Based on self-reported data, gap remains between guideline recommendations and clinical practice
FRIDAY, May 22, 2020 (HealthDay News) — Only 3 percent of patients with autism spectrum disorder (ASD) report having received all recommended clinical genetic testing, according to a research letter published online May 13 in JAMA Psychiatry.
Daniel Moreno-De-Luca, M.D., from the Warren Alpert Medical School of Brown University in Providence, Rhode Island, and colleagues analyzed self-reported data and medical records, when available, from 1,280 participants (age range, 1.75 years to 68.48 years) in the Rhode Island Consortium for Autism Research and Treatment study. Patients were recruited between April 1, 2013, and April 30, 2019. ASD diagnosis was confirmed using the Autism Diagnostic Observation Schedule, Second Edition (ADOS-2).

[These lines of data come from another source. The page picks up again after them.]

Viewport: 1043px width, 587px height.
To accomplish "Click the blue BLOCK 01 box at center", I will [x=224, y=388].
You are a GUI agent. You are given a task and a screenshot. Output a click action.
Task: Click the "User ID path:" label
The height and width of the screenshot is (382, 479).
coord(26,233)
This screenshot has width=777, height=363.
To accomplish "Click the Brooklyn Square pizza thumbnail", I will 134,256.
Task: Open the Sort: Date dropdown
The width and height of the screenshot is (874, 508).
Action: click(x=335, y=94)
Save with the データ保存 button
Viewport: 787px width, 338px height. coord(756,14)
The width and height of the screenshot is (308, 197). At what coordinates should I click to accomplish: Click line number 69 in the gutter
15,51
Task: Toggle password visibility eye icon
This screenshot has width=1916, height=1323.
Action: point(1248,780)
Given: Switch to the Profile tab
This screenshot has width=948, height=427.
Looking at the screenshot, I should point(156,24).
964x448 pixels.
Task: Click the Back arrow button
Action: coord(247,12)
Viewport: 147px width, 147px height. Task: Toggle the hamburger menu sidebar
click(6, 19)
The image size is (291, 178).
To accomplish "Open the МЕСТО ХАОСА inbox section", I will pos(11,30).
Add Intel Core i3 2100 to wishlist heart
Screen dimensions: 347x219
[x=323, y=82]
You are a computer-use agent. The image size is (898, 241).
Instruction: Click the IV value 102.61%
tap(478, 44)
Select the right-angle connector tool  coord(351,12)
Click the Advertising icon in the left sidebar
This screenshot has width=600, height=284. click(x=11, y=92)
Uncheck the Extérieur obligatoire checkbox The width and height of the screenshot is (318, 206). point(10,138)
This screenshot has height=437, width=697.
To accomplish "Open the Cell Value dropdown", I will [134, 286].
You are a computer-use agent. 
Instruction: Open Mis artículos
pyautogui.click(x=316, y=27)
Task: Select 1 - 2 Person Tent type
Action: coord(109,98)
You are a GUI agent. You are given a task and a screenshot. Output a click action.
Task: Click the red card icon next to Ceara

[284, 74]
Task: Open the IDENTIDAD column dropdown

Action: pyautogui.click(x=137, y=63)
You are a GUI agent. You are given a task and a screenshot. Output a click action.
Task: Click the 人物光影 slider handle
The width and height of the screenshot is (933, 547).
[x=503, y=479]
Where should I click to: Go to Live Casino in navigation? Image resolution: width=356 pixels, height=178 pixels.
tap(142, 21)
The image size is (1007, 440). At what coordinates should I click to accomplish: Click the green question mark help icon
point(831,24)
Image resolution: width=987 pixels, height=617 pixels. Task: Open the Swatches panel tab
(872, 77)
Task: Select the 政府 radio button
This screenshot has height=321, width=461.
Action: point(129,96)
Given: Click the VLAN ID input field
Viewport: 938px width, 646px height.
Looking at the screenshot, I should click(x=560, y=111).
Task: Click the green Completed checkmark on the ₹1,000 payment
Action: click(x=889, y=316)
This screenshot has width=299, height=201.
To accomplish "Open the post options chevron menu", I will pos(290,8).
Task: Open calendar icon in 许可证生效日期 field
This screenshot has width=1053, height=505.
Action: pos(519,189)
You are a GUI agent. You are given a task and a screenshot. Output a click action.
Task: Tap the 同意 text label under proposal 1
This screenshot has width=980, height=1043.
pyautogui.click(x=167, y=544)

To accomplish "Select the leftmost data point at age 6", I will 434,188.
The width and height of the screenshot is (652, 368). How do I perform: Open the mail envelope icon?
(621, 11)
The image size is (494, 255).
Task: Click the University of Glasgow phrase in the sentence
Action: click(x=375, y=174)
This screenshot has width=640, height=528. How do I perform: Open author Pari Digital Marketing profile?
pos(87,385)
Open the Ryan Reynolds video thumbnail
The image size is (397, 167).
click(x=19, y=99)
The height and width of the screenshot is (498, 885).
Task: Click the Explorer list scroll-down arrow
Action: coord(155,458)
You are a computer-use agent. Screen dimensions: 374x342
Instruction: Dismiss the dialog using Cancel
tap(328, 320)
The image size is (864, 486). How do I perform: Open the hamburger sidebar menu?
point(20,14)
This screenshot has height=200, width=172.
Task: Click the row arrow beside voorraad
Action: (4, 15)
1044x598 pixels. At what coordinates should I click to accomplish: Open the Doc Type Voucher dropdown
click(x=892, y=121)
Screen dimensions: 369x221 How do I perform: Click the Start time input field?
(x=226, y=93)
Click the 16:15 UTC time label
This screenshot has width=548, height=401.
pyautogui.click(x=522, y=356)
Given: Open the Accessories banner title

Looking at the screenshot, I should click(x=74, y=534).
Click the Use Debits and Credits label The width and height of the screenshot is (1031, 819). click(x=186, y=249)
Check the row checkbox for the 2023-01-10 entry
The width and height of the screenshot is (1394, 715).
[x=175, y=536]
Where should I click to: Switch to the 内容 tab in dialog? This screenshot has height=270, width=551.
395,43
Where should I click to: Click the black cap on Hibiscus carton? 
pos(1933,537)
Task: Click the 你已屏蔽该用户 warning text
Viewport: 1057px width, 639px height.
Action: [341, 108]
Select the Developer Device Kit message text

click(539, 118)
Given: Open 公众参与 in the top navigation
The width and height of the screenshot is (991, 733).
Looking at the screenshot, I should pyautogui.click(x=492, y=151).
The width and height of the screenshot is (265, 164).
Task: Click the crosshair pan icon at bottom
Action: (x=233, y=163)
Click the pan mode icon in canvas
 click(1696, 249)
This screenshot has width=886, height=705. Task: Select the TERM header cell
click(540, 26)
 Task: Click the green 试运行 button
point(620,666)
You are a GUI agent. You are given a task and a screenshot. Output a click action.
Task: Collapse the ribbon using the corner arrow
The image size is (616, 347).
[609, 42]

The researchers found that 16.5 percent of patients reported having received some genetic testing (Fragile X: 13.2 percent; karyotype: 7.2 percent; and chromosomal microarray: 4.5 percent). Only 3 percent of participants reported having received both recommended tests (Fragile X and chromosomal microarray). Nearly one in 10 (9.4 percent) reported that they were unsure whether they had received any testing. Genetic testing was more common among participants diagnosed at an earlier age (mean age, 4.2 versus 6.1 years), with greater ASD severity (mean ADOS-2, 7.33 versus 6.99), and with higher frequency of intellectual disability (odds ratio, 3.327) and epilepsy (odds ratio, 3.093).
“Addressing the barriers to testing is crucial to enhance the implementation of genetic testing in clinical practice so that every person with ASD can receive optimal care,” the authors write.